### Data for this exercise

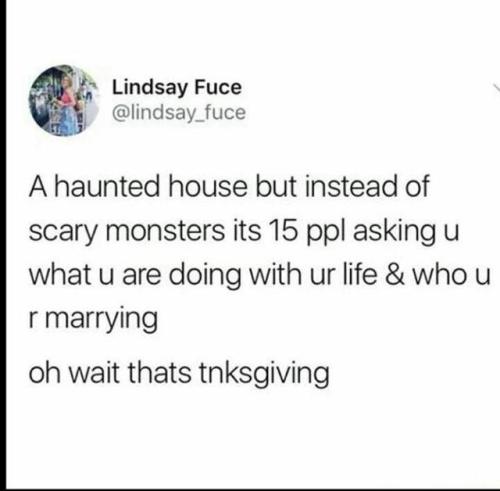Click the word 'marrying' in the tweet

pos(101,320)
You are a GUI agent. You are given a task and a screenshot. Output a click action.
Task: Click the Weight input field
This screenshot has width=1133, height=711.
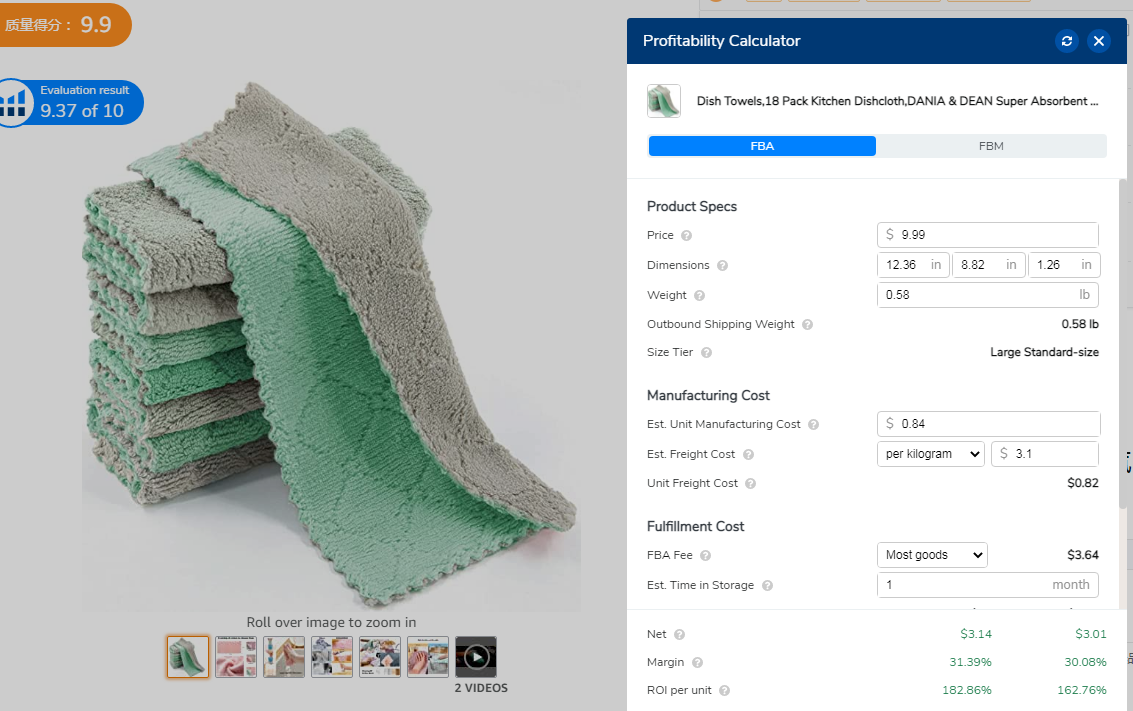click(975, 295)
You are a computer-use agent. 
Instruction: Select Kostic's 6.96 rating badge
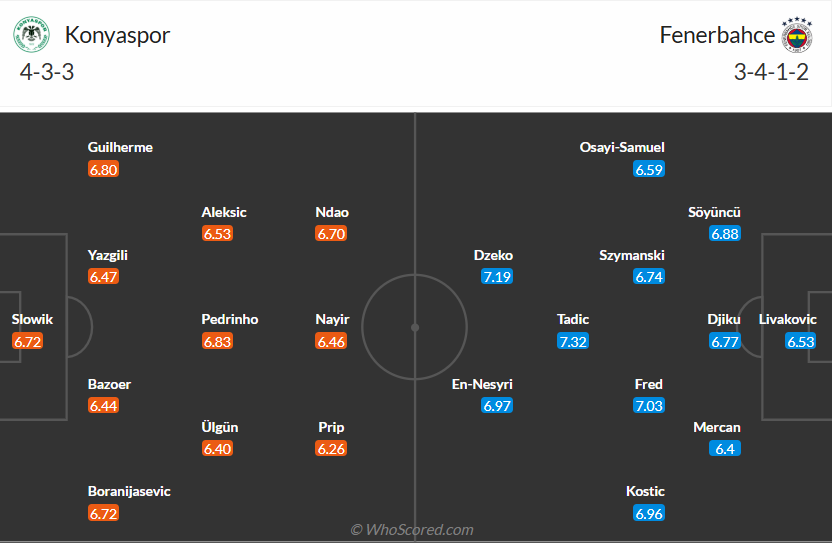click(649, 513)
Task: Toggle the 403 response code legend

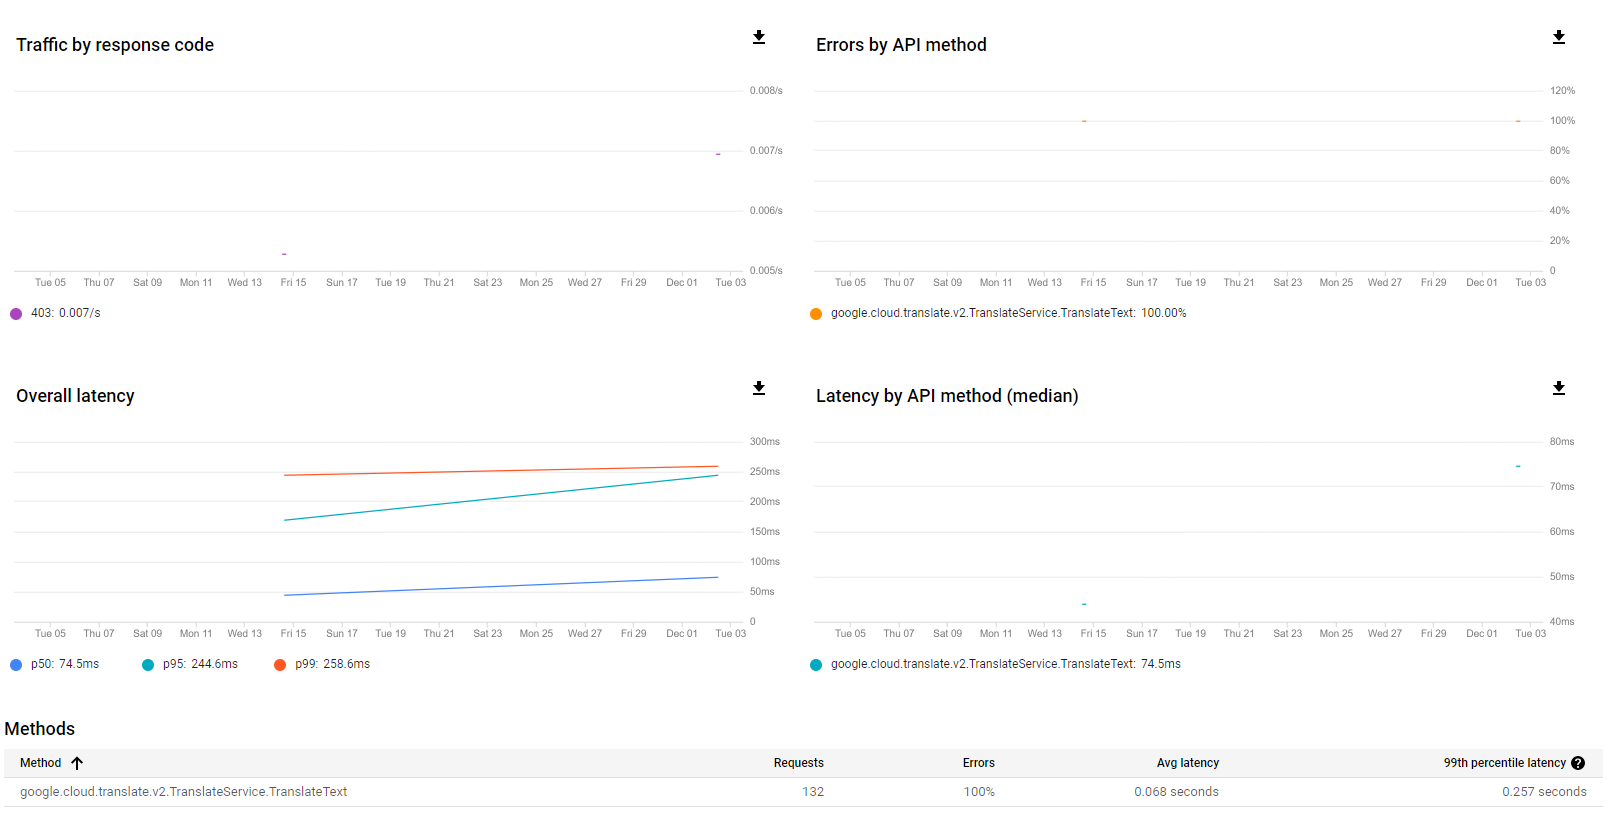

######
### Data for this exercise

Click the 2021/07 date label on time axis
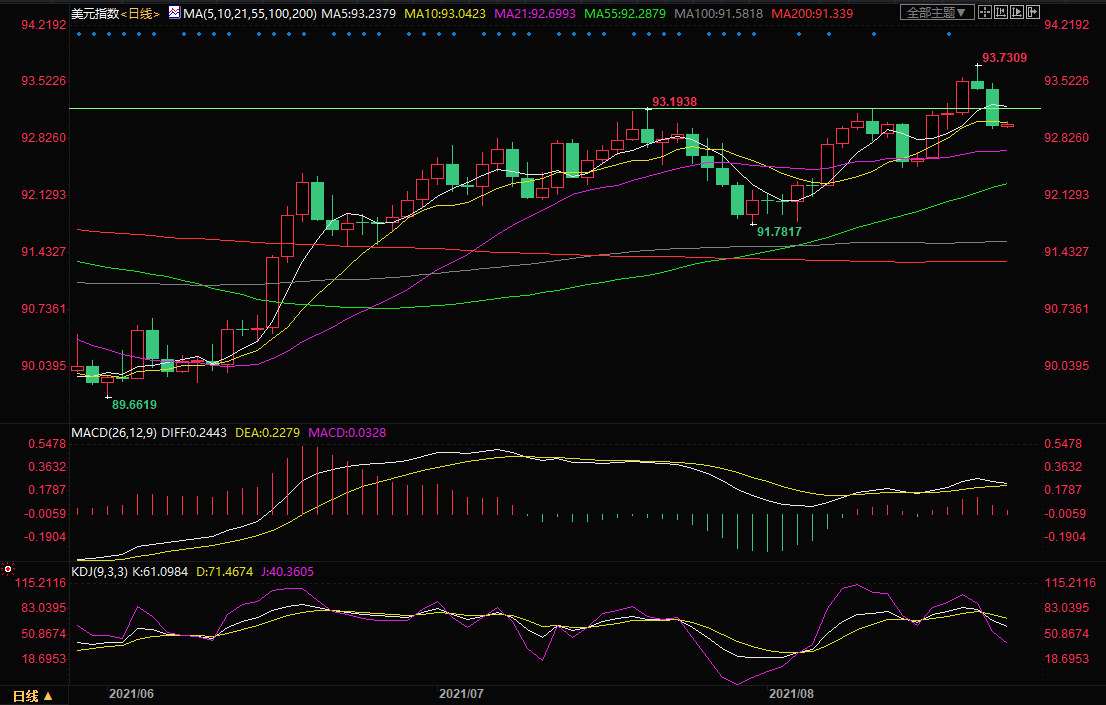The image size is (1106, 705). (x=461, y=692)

######
### Data for this exercise

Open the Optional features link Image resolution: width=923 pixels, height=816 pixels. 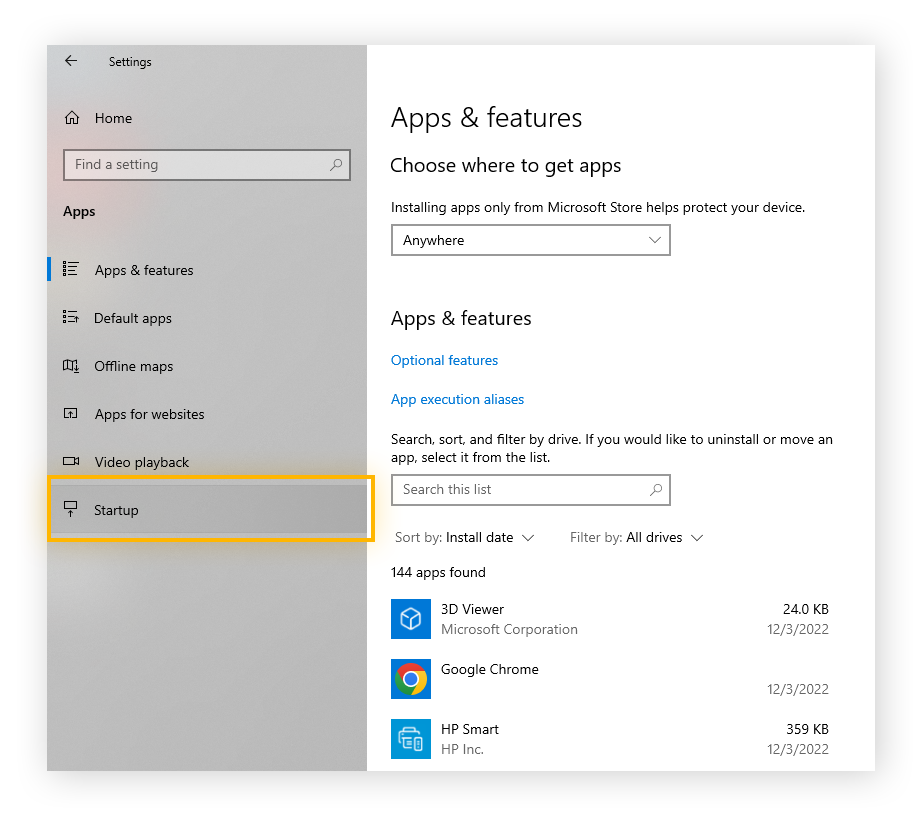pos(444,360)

######

Task statement
Only the lines of the listing above from the one with "You are a GUI" through the one with "Task: Toggle the 403 response code legend" should be output, exactly, with both ends kept and pictures left out.

Answer
You are a GUI agent. You are given a task and a screenshot. Output a click action.
Task: Click the Weight input field
This screenshot has width=1133, height=711.
click(975, 295)
You are a computer-use agent. 
Instruction: Select Kostic's 6.96 rating badge
click(649, 513)
Task: Toggle the 403 response code legend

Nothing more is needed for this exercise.